[Begin Data records]
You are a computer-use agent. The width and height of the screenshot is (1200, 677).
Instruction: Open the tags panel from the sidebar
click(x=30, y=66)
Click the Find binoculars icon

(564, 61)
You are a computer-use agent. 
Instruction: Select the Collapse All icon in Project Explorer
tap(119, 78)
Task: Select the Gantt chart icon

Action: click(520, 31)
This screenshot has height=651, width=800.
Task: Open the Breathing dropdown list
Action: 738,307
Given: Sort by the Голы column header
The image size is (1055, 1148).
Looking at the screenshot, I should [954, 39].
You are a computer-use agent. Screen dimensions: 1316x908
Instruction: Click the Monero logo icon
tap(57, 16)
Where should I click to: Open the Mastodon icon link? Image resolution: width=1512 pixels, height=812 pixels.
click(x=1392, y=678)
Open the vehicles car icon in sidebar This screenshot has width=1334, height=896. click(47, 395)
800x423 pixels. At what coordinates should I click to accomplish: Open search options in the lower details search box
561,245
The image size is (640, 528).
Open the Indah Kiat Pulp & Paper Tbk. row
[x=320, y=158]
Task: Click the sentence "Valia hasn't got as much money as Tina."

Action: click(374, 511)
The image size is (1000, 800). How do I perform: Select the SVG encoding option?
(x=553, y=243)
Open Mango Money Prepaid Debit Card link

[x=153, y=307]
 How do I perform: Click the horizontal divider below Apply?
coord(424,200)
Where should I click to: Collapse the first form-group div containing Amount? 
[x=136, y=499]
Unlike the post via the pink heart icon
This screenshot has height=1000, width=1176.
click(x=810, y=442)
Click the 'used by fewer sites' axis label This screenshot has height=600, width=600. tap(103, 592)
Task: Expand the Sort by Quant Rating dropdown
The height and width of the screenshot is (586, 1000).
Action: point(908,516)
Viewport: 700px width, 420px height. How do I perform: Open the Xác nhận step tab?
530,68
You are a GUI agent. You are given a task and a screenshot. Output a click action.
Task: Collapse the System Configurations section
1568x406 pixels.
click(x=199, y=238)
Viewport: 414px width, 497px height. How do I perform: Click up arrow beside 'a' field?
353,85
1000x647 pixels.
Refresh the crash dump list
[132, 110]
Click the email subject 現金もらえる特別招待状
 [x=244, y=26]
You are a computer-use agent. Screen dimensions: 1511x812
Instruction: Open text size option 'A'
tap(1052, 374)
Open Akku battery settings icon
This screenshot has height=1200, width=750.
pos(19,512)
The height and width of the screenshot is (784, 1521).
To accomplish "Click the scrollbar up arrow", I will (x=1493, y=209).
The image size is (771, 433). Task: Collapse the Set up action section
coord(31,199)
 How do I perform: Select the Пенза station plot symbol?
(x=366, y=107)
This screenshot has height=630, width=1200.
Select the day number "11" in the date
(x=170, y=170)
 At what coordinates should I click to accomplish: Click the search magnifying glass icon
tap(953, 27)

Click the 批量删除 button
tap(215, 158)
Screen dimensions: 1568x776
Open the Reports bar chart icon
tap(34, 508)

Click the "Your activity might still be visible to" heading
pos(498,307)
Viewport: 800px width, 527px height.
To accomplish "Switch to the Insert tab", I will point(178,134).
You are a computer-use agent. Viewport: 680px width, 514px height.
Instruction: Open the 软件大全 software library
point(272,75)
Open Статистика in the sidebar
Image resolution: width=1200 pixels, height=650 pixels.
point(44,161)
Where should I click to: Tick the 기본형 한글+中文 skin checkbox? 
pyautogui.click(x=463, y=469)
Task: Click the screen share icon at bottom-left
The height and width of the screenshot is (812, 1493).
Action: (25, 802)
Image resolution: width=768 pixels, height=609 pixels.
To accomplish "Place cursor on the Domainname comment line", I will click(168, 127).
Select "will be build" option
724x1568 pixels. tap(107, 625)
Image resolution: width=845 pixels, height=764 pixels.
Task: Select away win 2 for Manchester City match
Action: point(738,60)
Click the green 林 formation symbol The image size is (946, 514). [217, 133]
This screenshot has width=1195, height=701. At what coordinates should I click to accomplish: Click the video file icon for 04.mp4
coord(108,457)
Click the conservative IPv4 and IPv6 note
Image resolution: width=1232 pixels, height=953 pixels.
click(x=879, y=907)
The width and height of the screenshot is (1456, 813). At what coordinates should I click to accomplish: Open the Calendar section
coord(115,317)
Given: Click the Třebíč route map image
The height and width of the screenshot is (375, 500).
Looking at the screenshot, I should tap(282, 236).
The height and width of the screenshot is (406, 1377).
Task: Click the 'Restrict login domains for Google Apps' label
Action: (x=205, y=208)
[End Data records]
Filter the entries above down to the lines that contain the string "dimensions". Copy each of those lines, and treat case as significant.

You are a computer-use agent. Screen dimensions: 1316x908
You are a computer-use agent. Screen dimensions: 1511x812
Screen dimensions: 1568x776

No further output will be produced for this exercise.